Moments later, he said that classrooms were safe, where class sizes can balloon to 30-plus students, all lined up only inches away from each other.
Dr. Ansorg says that they have worked with the schools and are hoping that students will get “creative” in helping honor the county’s mandate of “social distancing.”
So, tight quarters with children that have never faced a pandemic in their lives is safer than an open field with athletes that are in top physical condition?
Something doesn’t add up here.
If schools were being shut down — like Ventura County did on Thursday night — then no one would question why athletics had to be “postponed.”
But Dr. Ansorg went on to say that anything that has to do with the academic curriculum was approved to move forward.
Every high school athlete in SBUSD takes their sixth period — which occurs every day but Wednesday — as their particular sport.
On Thursdays, these teams meet starting at 1:28 p.m. — 92 minutes prior to the final school bell of the day — with lunch preceding the period starting at 12:46 p.m.
So, Dr. Ansorg, could these players technically play a game during this time, since it is during their assigned class?
“That would be allowed, just they couldn’t have spectators.”

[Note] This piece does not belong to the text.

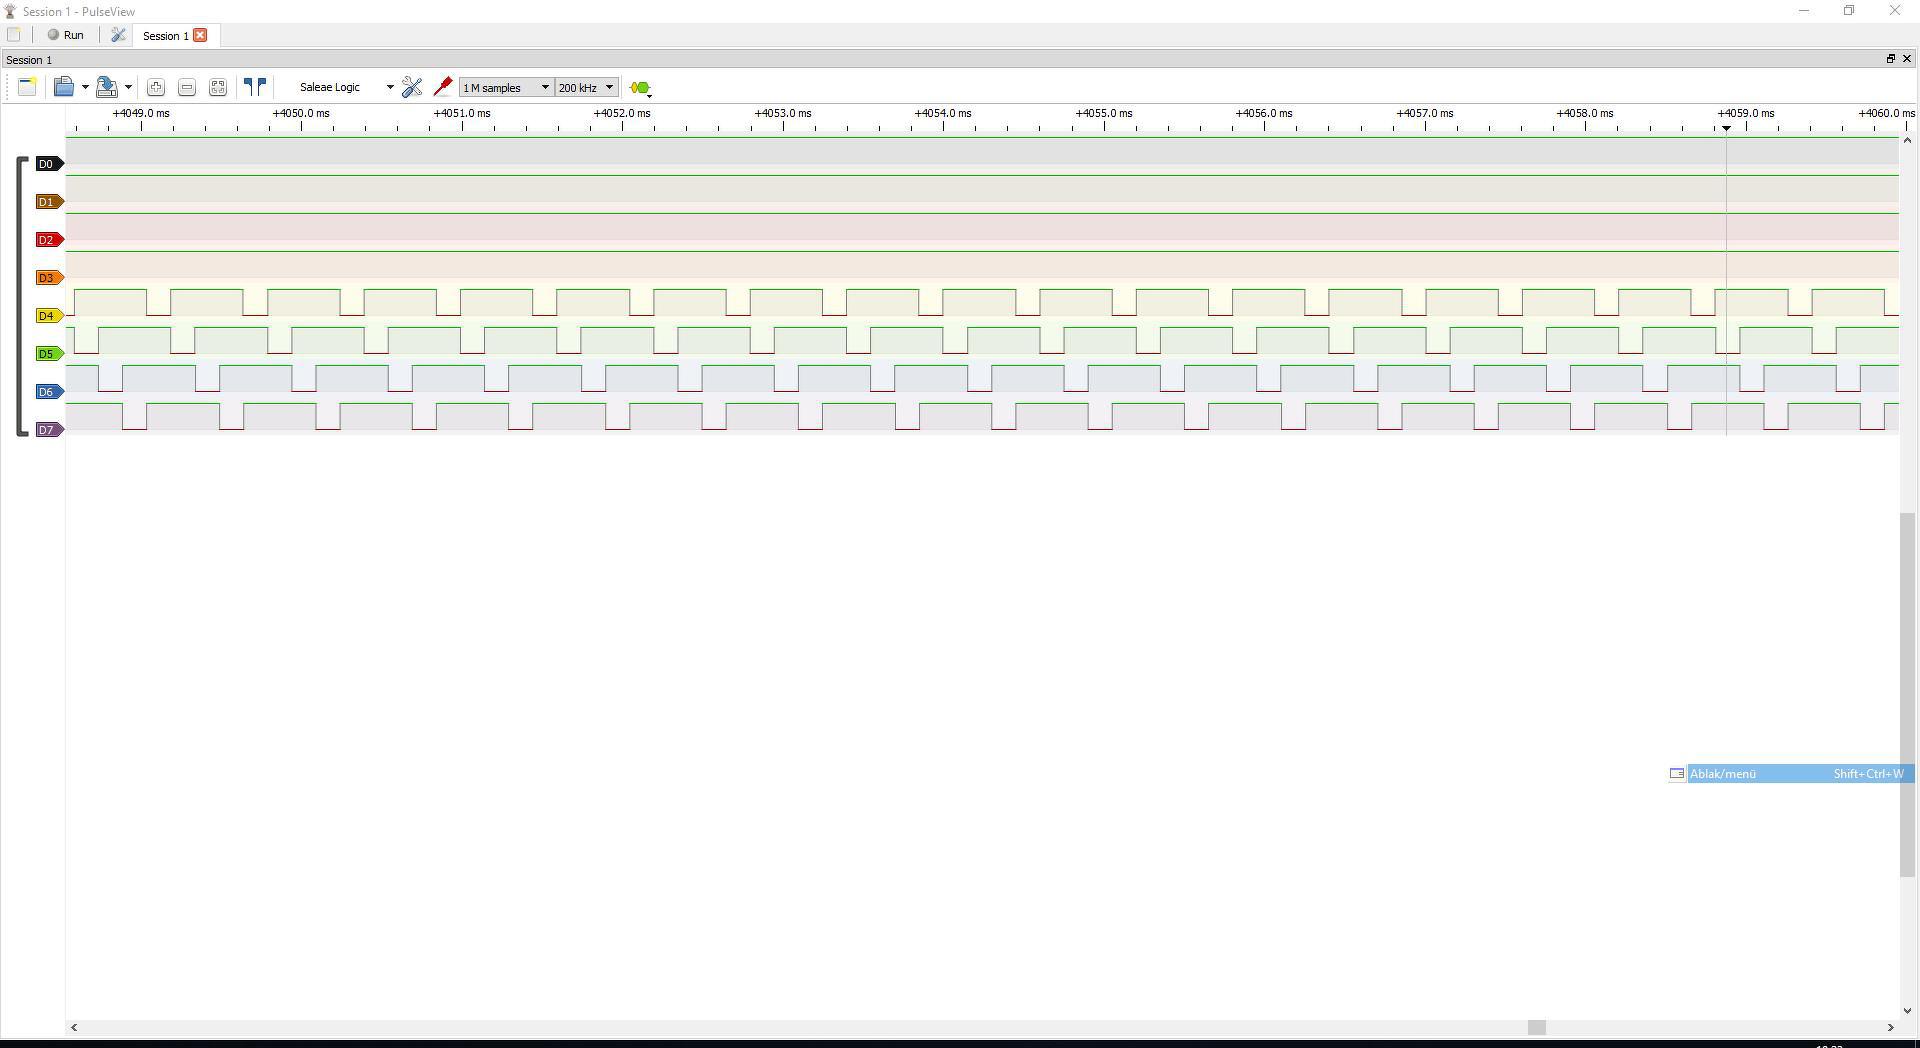Close the Session 1 tab with red X
Screen dimensions: 1920x1048
(x=200, y=35)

So, according to our county health official, the players, nor coaches, are in imminent danger with this plan.
So why not enact it?
This is when the adults in the room need to stop taking the easy road, instead asking how they can honor the hundreds upon hundreds of hours that these student-athletes put into getting ready for a season. This is not to mention the countless hours that coaches spend carting kids around all over town, picking up trash in dugouts or arranging tutoring for a student needing a bit more help.
Yes, this would take some rescheduling. Yes, there would only be one swimming or track meet; one baseball or softball game; and one volleyball or lacrosse match per week.
That’s better than nothing.
This opens the door for senior athletes that are looking to earn a scholarship another road into their dream institution.
Athletics are not necessarily about winning or losing, they are about opportunity and learning to work as a team — a critical skill in today’s workforce.
Yet, on Thursday, it wasn’t even Dons coach Steve Schuck that was able to break the news to his own team — a trainer made his way down to Eddie Mathews Field to let the group know, according to Warrecker.
That showcases a lack of empathy, it is not a message that should come via an email, that’s the type of thing that needs to be delivered by the coaches that take these kids in as family.
“We love each other so much,” Warrecker said. “It’s a piece of us that is getting taken away at the moment.”
But if the district is going to insist on keeping the doors open at school, then there needs to be a different solution than just turning their backs.
Schuck was admittedly shook up by the day that was, but refused to give up hope.
“I can tell you, my first baseman and second baseman will have more than six feet between them.”
Let’s just hope that the powers that be aren’t emotionally distant.